:: DO THIS ::
Return, in full, each line of the material below that contains the word "Instruction".

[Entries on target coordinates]
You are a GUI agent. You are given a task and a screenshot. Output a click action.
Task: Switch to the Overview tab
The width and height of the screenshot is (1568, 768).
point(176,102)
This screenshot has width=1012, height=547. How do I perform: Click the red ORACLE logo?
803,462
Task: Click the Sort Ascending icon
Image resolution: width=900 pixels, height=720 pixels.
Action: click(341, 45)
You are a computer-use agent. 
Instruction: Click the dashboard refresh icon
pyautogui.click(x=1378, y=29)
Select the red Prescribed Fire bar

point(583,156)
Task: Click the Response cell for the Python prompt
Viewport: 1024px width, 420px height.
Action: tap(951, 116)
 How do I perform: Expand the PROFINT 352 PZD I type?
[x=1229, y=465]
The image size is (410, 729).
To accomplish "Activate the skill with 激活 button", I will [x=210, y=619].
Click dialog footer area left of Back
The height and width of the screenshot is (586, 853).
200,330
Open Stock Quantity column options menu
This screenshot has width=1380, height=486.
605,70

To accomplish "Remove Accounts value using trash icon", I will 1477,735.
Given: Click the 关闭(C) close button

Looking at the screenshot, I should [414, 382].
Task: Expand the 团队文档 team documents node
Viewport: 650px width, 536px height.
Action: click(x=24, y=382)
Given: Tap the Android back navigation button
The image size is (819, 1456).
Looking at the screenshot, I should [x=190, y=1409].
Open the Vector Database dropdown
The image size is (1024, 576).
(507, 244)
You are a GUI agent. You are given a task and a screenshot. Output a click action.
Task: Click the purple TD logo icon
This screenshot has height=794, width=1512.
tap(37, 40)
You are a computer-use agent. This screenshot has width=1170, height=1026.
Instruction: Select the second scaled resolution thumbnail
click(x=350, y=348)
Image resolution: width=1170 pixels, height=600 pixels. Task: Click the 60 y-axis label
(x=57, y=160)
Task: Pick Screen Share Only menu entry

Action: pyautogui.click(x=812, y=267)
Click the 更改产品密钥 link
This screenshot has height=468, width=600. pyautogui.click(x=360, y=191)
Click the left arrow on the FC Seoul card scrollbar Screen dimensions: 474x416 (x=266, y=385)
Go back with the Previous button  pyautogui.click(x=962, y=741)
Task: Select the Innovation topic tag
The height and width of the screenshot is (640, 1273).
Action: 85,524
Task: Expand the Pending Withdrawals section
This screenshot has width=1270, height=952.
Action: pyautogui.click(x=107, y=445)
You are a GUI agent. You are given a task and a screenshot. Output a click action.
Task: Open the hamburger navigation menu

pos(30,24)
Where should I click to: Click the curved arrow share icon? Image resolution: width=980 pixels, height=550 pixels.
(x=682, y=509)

:: RESPONSE BELOW ::
Instruction: Click the dashboard refresh icon
Instruction: Select the second scaled resolution thumbnail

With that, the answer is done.